IIRC there is a theme part, so it would be in the package, probably something like ppt/theme.xml. You could unzip -l a PPTX file to see if you see something like that in there. I don't believe we have a proxy part in the code for that though.

It's been a while, but I vaguely remember that being a pretty simple part, like not that many different element types and not very long.

@Mike3285 If that's where this setting (visited/not-visited link color) is stored then you could accomplish this by using a customized "template" presentation that you gave the color setting you want by hand using the PowerPoint UI. So like: prs = Presentation("my-customized-template.pptx") instead of prs = Presentation() in your code.

MartinPacker commented 5 months ago

This link from Microsoft suggests it can be done in the UI - so must be doable in the file.

### Requirement A
From the comment thread on PowerPoint link colors, retype the passage that opens with the words containing "IIRC there is" and closes with "not very long.".
### Requirement B
In the comment thread on PowerPoint link colors, what file path is suggested for the theme part inside the package?

### Entries provided
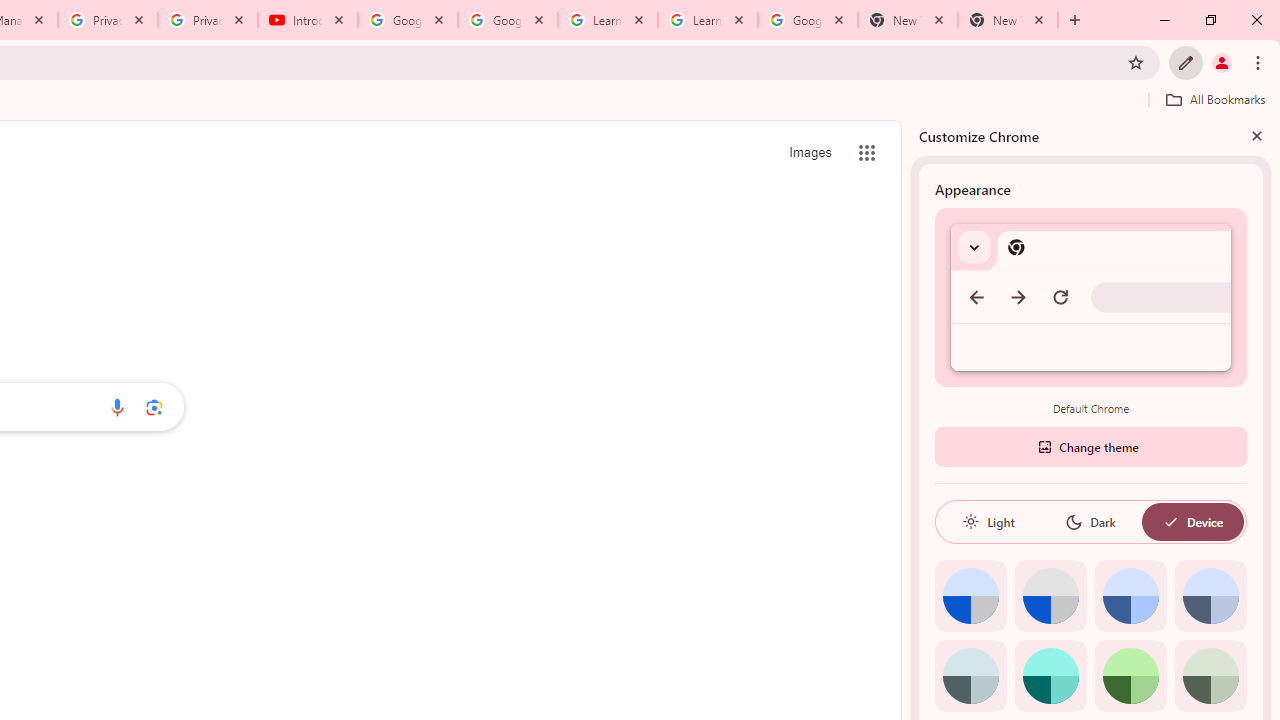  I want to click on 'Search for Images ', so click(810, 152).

* * *

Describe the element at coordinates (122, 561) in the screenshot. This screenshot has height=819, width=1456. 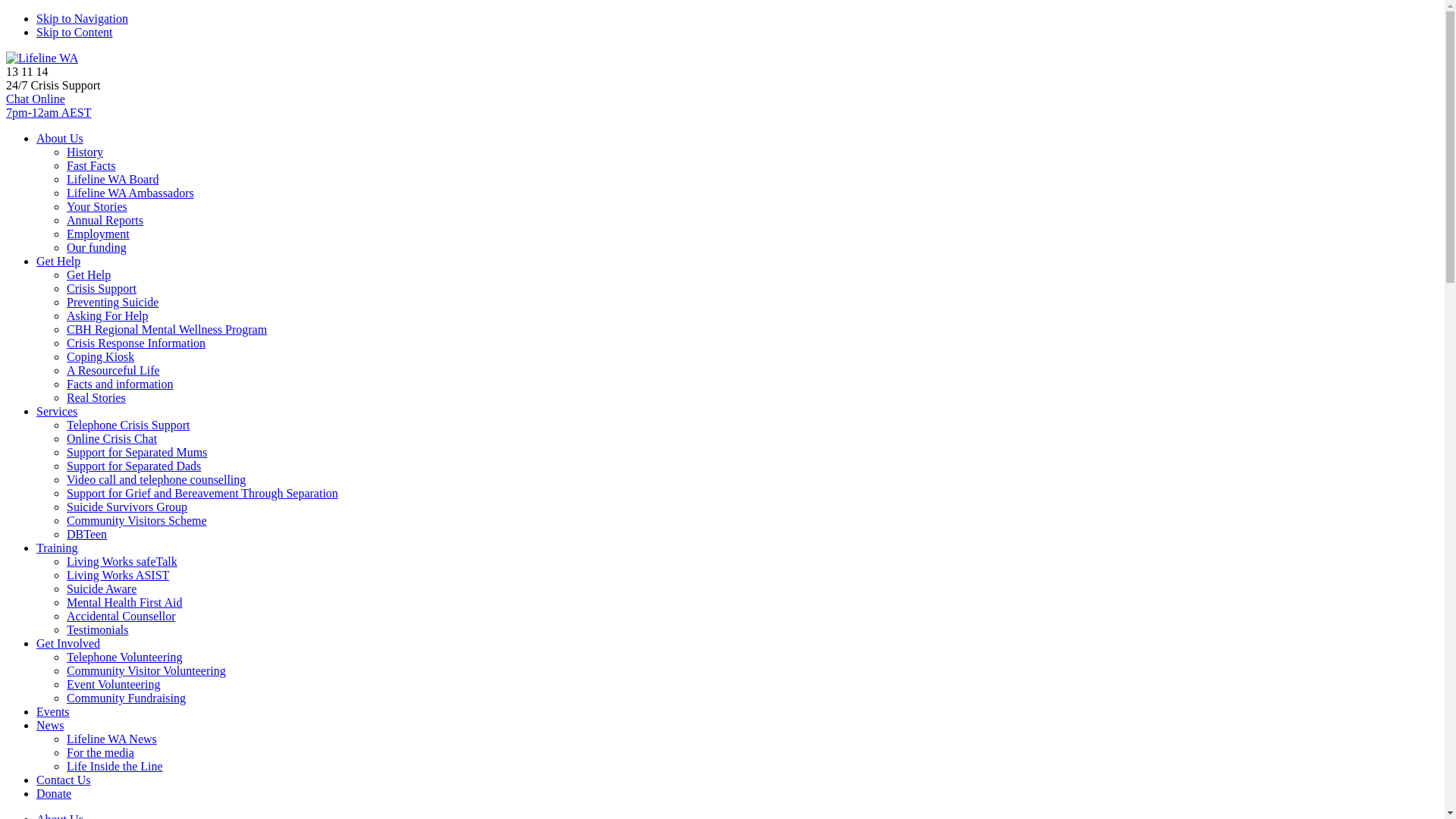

### Solution A
IIRC there is a theme part, so it would be in the package, probably something like ppt/theme.xml. You could unzip -l a PPTX file to see if you see something like that in there. I don't believe we have a proxy part in the code for that though.

It's been a while, but I vaguely remember that being a pretty simple part, like not that many different element types and not very long.

### Solution B
Probably something like ppt/theme.xml.